WRITTEN TASK 1: In the Marlin .45-70 thread, what frontal diameter does the recovered bullet measure?
WRITTEN TASK 2: Please reproduce the Marlin .45-70 thread from "I have been looking" to "(Mar 9, 2004)".

EXCERPTED TEXT:
# Marlin .45-70????



## archaudio (Sep 6, 2005)

I have been looking for a good all around utility gun that will also be good for big game (moose, bear, elk) I have been thinking about the Marlin 1895GS .45-70 (I like the quick lever action). Does anyone have any experiance with this model and is this a good choice for this application?

Thanks,
Archaudio


----------



## Whelen35 (Mar 9, 2004)

I have one of the guide guns, and really like it a lot. Fast to get on target, hits very hard, and easy to cary. Loaded up with the Hornady 350gr bullets you would have a 200yd gun for the game you spoke of. Loaded up with the Speer 400gr bullet (the best I think) you can get up arround the 1800-1900fps. This is not quite a 200yd load, but I have a recovered bullet that went through a 4 inch sapeling, a very large deer, and I dug it out of a tree about 20yds past the deer. It measures 1 and 1/8 inch frontal dimameter. Get one shoot it, and you will be very happy.


----------



## Bore.224 (Mar 23, 2005)

I had a simular gun in the Marlin .444. Kicks like a mule ammo expensive, but very accurate and hard hitting. If I where you I would look to the 480 its supposed to be an improvement on the 45-70. But either way anything shot with these cartidges will be very dead.


----------

Records about locating elements on screens:

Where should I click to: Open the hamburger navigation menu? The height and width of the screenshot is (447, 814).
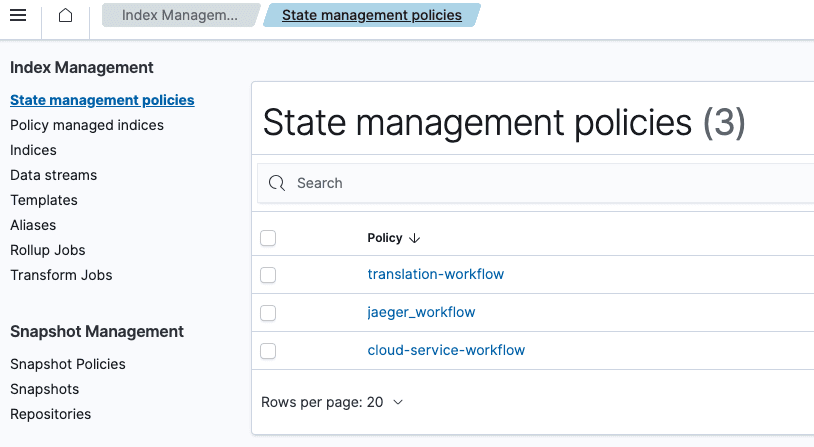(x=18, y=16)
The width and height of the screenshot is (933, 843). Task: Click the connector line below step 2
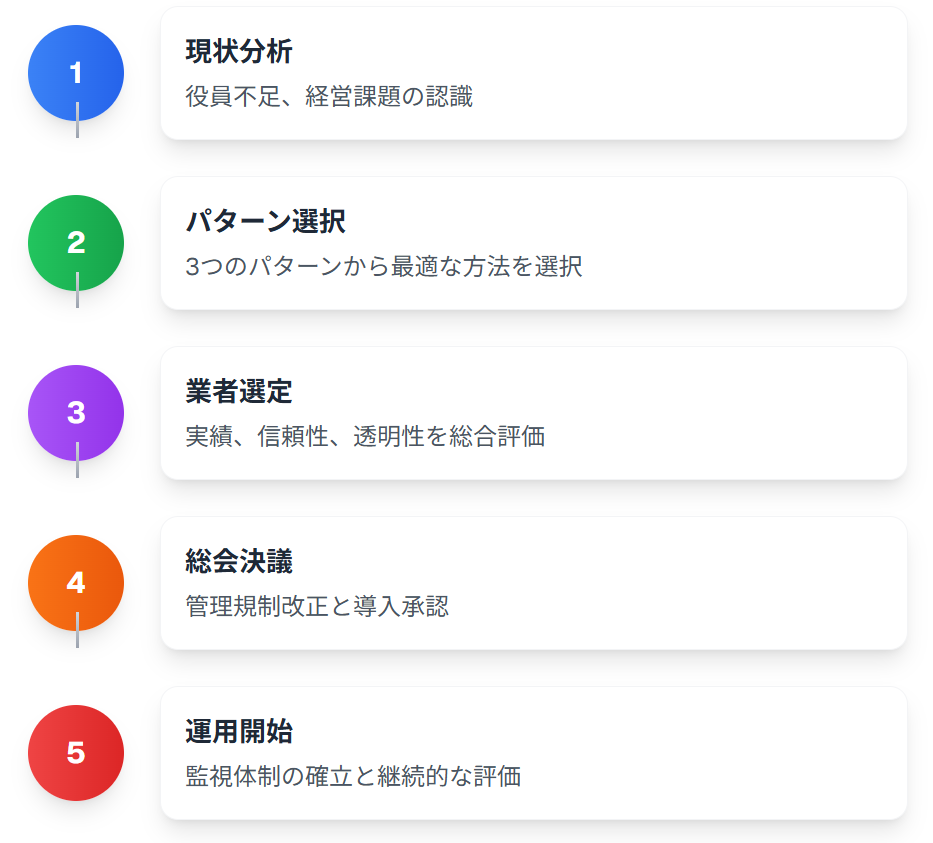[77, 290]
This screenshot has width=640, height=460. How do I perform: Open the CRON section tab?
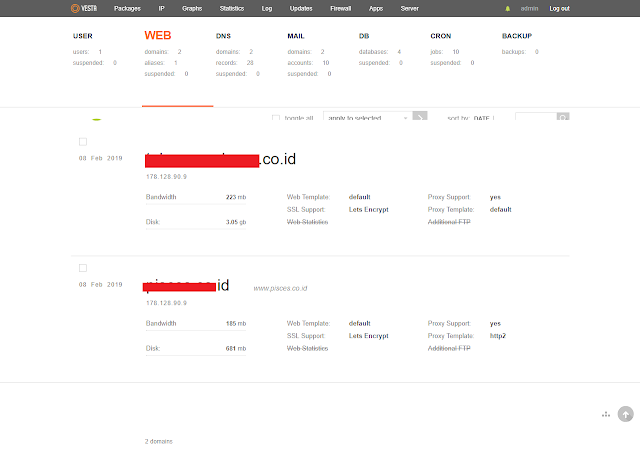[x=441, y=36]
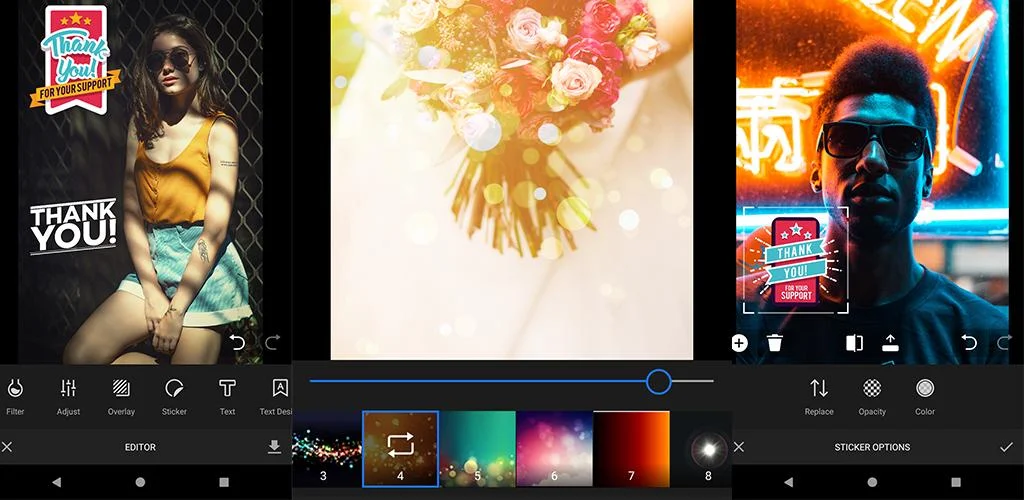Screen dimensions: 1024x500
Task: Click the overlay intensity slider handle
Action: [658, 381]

COMPLETE ANSWER 1: 1 and 1/8 inch

COMPLETE ANSWER 2:
I have been looking for a good all around utility gun that will also be good for big game (moose, bear, elk) I have been thinking about the Marlin 1895GS .45-70 (I like the quick lever action). Does anyone have any experiance with this model and is this a good choice for this application?

Thanks,
Archaudio


----------



## Whelen35 (Mar 9, 2004)